> _Problem to work on_
Report, from the records below, every line where the word "computer" appears.

[Start of Attachment]

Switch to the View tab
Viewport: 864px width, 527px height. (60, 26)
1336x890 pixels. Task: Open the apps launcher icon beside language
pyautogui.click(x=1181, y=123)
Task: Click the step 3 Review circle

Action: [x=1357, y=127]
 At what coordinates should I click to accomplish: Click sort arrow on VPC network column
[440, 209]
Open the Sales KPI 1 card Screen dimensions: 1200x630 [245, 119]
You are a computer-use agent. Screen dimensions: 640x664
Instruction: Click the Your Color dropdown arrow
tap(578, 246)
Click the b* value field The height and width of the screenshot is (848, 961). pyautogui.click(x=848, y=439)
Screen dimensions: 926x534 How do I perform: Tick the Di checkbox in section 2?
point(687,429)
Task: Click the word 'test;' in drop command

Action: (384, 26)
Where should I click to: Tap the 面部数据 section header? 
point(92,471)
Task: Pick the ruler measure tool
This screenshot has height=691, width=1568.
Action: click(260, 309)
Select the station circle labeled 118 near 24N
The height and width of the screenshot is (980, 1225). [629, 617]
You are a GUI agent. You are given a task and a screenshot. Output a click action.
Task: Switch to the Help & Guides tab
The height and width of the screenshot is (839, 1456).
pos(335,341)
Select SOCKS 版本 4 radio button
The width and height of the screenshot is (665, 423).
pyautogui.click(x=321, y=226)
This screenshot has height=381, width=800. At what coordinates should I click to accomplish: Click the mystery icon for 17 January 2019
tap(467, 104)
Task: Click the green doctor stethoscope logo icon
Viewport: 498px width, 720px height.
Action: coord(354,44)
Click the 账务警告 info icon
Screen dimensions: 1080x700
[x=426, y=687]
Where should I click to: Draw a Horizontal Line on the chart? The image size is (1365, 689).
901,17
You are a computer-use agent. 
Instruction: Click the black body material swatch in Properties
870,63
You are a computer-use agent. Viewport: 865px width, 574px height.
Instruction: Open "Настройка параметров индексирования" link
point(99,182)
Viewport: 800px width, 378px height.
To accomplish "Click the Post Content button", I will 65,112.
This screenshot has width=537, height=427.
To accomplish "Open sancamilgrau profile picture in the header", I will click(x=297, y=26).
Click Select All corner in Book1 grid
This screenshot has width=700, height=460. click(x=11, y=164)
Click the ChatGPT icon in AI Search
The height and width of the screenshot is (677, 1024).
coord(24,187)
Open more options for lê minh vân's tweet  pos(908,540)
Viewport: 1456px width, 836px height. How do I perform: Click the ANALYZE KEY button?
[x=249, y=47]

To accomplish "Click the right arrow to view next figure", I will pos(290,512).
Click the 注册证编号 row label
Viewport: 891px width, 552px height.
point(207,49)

[End of Attachment]

> _Output_
You are a computer-use agent. Screen dimensions: 640x664
You are a computer-use agent. 
You are a computer-use agent. Viewport: 865px width, 574px height.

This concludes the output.